The different meal times in Spain was probably the biggest cultural adjustment for me.

In the Madrid program, you eat lunch with your host family every day of the week except for two. For Spaniards, lunch is around 2 or 3 pm, and dinner is often 9:30 or 10 pm. My host family would often eat “early” at 9 pm, out of kindness to us American students. I also found it a little difficult to adjust to the fact that in Spain, lunch is the largest and most important meal of the day. I had always been one for a light lunch, so the three course meals served at Spanish restaurants for lunch took some adjusting to.

What was your favorite part of your everyday life in Madrid? 

My favorite part of everyday life was eating meals with my host family, especially dinner. I shared a homestay with two other Stanford students, and in addition to our host parents we also had two host sisters who were 14 and 16 years old. As I come from a big family, I found it extremely comforting to end each day in Madrid with a family dinner. Chatting with my host family about their days at school and work made me nostalgic for my own family dinners I had back in high school, but it also made it so much easier to adjust to my life in Madrid.
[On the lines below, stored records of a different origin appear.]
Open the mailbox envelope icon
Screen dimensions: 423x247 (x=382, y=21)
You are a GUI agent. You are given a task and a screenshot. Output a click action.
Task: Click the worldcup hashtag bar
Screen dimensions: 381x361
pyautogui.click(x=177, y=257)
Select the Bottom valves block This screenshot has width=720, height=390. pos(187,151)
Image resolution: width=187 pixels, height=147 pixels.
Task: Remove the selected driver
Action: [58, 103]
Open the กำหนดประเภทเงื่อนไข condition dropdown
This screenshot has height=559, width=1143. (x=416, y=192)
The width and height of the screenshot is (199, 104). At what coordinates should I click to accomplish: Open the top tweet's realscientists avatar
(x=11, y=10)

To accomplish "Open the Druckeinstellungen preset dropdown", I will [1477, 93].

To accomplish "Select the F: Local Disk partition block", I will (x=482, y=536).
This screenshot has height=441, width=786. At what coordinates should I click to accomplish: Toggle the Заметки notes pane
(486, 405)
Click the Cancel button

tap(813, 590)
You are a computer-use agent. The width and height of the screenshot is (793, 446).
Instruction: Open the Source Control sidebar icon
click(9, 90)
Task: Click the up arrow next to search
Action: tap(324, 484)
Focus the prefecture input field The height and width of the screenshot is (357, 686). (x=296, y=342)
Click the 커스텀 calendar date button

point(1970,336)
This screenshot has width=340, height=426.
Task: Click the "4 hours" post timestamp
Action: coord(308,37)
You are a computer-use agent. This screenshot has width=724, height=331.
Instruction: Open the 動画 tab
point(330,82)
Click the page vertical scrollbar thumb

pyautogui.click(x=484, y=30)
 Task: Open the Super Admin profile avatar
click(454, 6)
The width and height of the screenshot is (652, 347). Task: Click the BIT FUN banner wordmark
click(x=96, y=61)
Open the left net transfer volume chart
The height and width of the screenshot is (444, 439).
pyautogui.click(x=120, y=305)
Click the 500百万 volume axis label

What was the most memorable experience you had while you were in Madrid? 

I would say my most memorable experience in Madrid was when our culture class took a field trip to Valle de los Caídos, a Spanish Civil War monument. When I told my host family and charlas partner that we would be visiting the monument, they explained that it was a very controversial place for Spaniards. It was built during the Franco dictatorship by way of forced labor, held the remains of thousands of victims from both sides of the war, and was also the burial site of Franco himself. The fact that Franco was buried there had been debated in Spain for decades and, coincidentally, the day we visited the monument the Spanish supreme court announced that Franco’s remains were to be immediately removed from the site. Witnessing such a historic moment was incredible, but what really surprised me was seeing all of the flowers covering Franco’s tomb and the number of mourners who showed up to the monument, dressed in all black, after the supreme court’s decision had been announced. I was fascinated by Franco’s legacy in the country, and I have continued to study it in depth since returning from Madrid, as it is the focus of my undergraduate honors thesis.

What 5 words would you use to describe your experience? 

Independence, immersion, beauty, curiosity, welcoming.

What was your favorite food you had in Madrid? 

I fell in love with two Spanish classics: gazpacho and tortilla española. BOSP in Madrid hosts an annual gazpacho competition between all the host families, and my host family had won for a few years running. So, unsurprisingly, my favorite place for gazpacho and tortilla was right at home.

What was the most valuable item you took with you on the program?  

An adapter for outlets and an international credit card, so that I wouldn’t get hit with fees for using an American debit card. Also, what I wish I would have brought with me for fall in Madrid is more jeans and sweaters. I severely underestimated how cold Spain could get, and therefore had to do some shopping for warmer clothes.

What was your favorite music/band that you discovered in Madrid?

Prior to studying in Madrid, I had already been a big fan of reggaeton music, Bad Bunny especially. I’d also listened to a lot of Rosalia’s more recent, pop music prior to studying abroad. While in Madrid, I was exposed to some of Rosalia’s older, flamenco inspired music and quickly fell in love. Thanks to the Stanford flamenco class, I also had the opportunity to meet a flamenco singer who had sung back up for Rosalia at that year’s MTV European Music Awards. Attending flamenco shows was definitely one of the highlights of my abroad experience, as I found the talent of both the dancers and singers to be absolutely breathtaking.